An estuary is a coastal ecosystem, typically consisting of a body of brackish water that is supplied by inflows of fresh water from rivers and streams that mix with the ocean's salty water. Estuaries provide a natural habitat between ocean waters and fresh waters. The convergence of both ocean salty water and river water supplies high levels of nutrients into this ecosystem, turning estuaries into one of the most fertile ecosystems in the world; however, the estuary ecosystem is in danger due to natural and anthropogenic stresses.
Estuaries allow the development of a wide variety of plants and animals due to the rich nutrient soil that abounds throughout the whole ecosystem. The estuary ecosystem supports complex food webs, where plants serve as primary foods for many animals, which in turn are the prey of bigger animals. In addition to providing dynamic food webs for birds, fish, reptiles and other animals, estuaries also provide the habitat for a great number of commercial fish and marine mammals. Estuaries consist of a number of animal and plant habitats that include rocky shores, coral reefs, mud flats, barrier beaches, submerged aquatic plants, mangrove forests and salt marshes, among others.

▶ [Records shown]:
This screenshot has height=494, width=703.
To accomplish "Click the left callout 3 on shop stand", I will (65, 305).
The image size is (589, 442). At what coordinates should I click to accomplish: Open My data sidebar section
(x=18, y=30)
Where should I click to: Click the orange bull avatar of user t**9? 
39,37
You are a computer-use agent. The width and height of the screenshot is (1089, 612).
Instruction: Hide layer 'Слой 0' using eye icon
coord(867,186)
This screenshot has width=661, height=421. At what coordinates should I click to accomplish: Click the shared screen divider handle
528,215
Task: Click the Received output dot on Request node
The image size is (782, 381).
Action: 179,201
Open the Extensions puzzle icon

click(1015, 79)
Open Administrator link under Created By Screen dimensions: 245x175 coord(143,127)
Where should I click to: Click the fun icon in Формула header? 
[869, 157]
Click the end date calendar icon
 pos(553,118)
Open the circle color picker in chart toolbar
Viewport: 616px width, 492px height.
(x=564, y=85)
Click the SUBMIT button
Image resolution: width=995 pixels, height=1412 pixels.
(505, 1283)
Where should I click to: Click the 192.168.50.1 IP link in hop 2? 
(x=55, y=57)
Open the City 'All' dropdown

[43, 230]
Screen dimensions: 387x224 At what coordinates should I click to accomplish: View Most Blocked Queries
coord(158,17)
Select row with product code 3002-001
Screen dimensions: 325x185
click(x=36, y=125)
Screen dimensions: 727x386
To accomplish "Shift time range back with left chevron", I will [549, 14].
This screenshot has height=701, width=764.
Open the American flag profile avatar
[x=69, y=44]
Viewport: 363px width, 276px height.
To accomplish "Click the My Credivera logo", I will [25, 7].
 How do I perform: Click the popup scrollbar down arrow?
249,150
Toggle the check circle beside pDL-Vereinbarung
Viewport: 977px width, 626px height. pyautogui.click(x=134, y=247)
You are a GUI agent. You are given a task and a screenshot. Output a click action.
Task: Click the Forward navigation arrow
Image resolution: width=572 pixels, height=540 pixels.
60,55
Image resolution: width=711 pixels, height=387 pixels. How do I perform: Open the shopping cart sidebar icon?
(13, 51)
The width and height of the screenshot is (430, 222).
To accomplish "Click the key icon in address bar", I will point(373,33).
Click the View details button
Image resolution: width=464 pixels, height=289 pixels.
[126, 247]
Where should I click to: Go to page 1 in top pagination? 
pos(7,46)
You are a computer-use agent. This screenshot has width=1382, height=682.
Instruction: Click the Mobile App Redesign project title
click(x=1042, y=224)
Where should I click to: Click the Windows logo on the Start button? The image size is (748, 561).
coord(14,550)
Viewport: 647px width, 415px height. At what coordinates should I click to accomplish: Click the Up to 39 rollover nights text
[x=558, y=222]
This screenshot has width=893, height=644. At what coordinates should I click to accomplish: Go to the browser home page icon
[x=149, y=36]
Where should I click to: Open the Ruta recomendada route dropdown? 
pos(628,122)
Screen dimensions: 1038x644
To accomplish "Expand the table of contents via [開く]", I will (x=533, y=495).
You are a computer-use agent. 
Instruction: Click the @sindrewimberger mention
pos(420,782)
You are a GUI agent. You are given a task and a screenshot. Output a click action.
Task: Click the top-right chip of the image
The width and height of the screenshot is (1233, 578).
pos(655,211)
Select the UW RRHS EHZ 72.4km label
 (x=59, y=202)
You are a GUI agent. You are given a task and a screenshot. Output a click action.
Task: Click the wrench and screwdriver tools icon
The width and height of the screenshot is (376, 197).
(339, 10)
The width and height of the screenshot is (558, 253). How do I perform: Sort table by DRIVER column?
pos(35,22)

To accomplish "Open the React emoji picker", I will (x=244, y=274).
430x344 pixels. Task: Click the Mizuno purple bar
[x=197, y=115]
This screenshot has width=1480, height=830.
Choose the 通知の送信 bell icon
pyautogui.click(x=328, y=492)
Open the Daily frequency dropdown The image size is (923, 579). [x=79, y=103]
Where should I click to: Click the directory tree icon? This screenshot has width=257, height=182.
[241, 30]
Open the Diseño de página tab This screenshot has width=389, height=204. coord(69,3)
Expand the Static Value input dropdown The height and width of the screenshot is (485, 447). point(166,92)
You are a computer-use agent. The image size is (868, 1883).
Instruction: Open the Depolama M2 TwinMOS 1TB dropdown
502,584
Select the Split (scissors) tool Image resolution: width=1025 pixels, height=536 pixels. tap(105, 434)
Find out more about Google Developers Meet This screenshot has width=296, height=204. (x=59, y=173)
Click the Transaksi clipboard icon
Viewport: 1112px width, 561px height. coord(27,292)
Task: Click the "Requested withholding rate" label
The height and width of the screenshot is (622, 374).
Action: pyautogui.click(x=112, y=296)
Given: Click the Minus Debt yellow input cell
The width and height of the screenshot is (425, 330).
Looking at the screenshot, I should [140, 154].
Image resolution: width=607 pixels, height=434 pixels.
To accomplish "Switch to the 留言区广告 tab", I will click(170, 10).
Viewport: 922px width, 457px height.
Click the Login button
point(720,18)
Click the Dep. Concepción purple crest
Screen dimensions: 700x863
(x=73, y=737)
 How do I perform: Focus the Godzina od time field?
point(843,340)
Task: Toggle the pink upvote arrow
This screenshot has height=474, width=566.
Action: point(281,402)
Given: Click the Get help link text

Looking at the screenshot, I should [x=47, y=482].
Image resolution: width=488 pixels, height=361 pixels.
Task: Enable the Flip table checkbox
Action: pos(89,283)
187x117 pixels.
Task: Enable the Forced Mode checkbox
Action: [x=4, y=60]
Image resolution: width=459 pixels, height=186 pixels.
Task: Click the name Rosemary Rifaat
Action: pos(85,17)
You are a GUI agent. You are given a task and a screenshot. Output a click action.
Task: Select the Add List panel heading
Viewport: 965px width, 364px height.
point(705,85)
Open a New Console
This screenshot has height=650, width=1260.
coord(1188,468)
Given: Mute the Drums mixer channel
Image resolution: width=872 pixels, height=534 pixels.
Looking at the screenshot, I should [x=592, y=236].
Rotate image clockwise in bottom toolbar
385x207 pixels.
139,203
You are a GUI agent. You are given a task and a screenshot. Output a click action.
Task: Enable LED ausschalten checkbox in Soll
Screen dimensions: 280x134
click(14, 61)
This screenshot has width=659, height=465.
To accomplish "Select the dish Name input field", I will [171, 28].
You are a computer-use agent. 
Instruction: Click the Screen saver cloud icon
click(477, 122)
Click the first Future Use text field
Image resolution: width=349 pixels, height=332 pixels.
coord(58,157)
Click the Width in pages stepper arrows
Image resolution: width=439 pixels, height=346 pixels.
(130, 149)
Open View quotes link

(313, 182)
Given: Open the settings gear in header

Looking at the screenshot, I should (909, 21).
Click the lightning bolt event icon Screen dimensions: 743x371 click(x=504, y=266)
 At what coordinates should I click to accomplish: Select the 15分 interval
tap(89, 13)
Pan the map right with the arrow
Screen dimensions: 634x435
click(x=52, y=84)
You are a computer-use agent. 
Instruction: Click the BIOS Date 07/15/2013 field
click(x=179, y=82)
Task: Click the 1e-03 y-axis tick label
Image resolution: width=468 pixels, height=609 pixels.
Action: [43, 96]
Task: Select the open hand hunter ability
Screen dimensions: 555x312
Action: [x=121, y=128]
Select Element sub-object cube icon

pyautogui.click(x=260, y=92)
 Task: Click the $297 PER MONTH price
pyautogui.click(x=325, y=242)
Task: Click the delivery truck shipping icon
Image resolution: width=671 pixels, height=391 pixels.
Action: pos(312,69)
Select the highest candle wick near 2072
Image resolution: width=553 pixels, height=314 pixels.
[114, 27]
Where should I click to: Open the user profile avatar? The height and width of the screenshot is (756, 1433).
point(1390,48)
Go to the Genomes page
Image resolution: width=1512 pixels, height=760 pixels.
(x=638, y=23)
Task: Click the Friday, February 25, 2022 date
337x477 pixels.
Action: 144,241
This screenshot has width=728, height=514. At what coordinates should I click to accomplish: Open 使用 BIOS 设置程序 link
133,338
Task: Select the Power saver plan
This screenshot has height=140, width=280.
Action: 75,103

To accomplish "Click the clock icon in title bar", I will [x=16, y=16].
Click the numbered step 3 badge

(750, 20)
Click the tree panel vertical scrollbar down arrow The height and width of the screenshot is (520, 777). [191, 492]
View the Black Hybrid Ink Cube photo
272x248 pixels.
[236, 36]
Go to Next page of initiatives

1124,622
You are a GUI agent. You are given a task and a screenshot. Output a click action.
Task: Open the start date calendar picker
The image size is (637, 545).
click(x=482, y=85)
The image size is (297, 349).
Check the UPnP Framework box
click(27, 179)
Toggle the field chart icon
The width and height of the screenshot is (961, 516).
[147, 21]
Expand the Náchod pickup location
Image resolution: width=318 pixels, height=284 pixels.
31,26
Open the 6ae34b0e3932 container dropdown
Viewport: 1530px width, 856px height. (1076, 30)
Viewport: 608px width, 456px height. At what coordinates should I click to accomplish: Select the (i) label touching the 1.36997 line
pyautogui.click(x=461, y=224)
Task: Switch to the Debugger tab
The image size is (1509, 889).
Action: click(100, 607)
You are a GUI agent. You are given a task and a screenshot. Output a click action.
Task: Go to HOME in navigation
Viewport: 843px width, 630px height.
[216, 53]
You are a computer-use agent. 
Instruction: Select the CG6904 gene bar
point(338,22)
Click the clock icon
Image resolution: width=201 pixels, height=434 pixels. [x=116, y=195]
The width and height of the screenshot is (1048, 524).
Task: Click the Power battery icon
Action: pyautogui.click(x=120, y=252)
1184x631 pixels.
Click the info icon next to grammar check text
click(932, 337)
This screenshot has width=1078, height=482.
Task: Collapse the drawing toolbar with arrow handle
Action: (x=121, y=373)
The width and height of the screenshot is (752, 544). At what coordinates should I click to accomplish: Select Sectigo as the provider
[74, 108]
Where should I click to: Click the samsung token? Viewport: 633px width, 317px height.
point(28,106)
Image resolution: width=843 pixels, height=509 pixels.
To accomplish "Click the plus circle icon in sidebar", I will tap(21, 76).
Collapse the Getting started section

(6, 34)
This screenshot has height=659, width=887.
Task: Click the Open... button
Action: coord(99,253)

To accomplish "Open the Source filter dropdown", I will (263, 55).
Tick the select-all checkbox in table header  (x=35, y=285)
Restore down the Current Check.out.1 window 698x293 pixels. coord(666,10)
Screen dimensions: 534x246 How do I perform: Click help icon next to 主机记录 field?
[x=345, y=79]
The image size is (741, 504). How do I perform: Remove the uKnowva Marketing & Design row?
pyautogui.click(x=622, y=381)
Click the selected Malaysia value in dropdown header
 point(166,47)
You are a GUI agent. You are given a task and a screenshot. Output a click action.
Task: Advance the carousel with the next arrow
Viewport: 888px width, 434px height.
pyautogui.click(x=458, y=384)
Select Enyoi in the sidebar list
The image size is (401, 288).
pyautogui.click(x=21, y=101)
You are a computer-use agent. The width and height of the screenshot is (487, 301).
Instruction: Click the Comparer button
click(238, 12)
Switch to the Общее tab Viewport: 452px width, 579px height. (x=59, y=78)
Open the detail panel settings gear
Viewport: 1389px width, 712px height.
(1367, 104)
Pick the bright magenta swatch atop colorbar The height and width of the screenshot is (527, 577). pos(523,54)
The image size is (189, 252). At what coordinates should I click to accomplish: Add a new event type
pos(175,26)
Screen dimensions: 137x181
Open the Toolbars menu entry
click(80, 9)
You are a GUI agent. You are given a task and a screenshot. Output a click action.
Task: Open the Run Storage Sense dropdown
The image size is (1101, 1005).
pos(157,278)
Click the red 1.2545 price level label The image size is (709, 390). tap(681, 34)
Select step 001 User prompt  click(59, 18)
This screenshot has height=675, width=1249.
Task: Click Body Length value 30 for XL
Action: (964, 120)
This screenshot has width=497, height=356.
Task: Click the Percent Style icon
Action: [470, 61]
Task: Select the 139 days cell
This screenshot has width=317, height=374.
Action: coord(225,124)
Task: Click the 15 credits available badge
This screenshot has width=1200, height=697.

▶ [Tasks]:
1. In the estuary passage, where does the fresh water that mixes with the ocean's salty water come from?
2. Reproduce part of the estuary passage word for word, starting at the words "An estuary is" and stopping after "and anthropogenic stresses.".
Rely only on the estuary passage, not on the listing.

▶ [Solutions to the exercise]:
1. Inflows from rivers and streams.

2.
An estuary is a coastal ecosystem, typically consisting of a body of brackish water that is supplied by inflows of fresh water from rivers and streams that mix with the ocean's salty water. Estuaries provide a natural habitat between ocean waters and fresh waters. The convergence of both ocean salty water and river water supplies high levels of nutrients into this ecosystem, turning estuaries into one of the most fertile ecosystems in the world; however, the estuary ecosystem is in danger due to natural and anthropogenic stresses.